Pendant toutes ces opérations, les heures s’écoulaient, et les cipayes mettaient le temps à profit pour amener sur le bord du fleuve, en face du banc d’échouage, quatre gros canons qui tirèrent sans relâche sur les malheureux équipages. C’était cette horrible canonnade qui tenait en suspens les résidens de Kussowrah. Par bonheur, cette batterie improvisée et mal pointée ne produisit à peu près aucun mal. Le transbordement s’effectua sans accident grave, et les deux barques continuèrent à descendre le Gange ; mais quelques milles plus bas, vis-à-vis le village de Singheerampore, l’une d’elles toucha le fond et s’y incrusta solidement. Les cipayes, manœuvrant au bord du fleuve de manière à ne point perdre de vue la proie qui venait d’échapper à leur sanglante convoitise, amenèrent aussitôt deux pièces d’artillerie, et la canonnade du matin reprit de plus belle. En outre, deux grandes barques arrivaient de Futtehghur, chargées de soldats, et sous le double feu du rivage et de ces redoutes flottantes, quelques-uns des plus hardis en vinrent à l’abordage. Un des témoins, un des acteurs de ces horribles scènes les racontait quelques semaines plus tard à M. Edwards.

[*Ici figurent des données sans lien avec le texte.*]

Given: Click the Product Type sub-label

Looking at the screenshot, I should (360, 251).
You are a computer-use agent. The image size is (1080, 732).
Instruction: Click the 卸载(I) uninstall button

C’était M. Jones, autre protégé de Hurdeo-Buksh :


« J’étais au départ, lui disait-il, dans la troisième des embarcations, et je passai dans la seconde après le premier échouage. À Singheerampore, les paysans, nous voyant ensablés, ouvrirent sur nous un terrible feu de mousquets à mèche. Puis deux canons furent braqués sur nous, et nous mitraillèrent à loisir. J’étais dans l’eau, poussant, soulevant la maudite barque toujours immobile, quand j’aperçus les deux bateaux armés qui descendaient en droite ligne sur nous. Je remontai aussitôt pour prendre ma carabine, restée fort heureusement sous le pavillon de poupe. Au moment où je mettais la main dessus, je vis un cipaye qui lentement soulevait le chappur (la tenture) de la barque, et regardait à l’intérieur. Celui-là ne vécut pas longtemps, je le tuai raide ; mais aussitôt, décharge générale de mon côté. Un de nos négocians, M. Churcher l’aîné, fut blessé à mort. L’abordage eut lieu ensuite, et gentlemen, ladies, nous nous jetâmes tous dans le Gange. Ce que je vis en dernier lieu sur notre bateau, ce fut le pauvre M. Churcher se débattant au milieu d’une mare de sang dans les convulsions de l’agonie, et le capitaine Fitz-Gerald, qui soutenait d’une main sa femme assise sur son genou, tandis que de l’autre, restée libre, il tenait un fusil braqué sur l’ennemi. Nous avions de l’eau jusqu’à la ceinture, et le courant était très fort.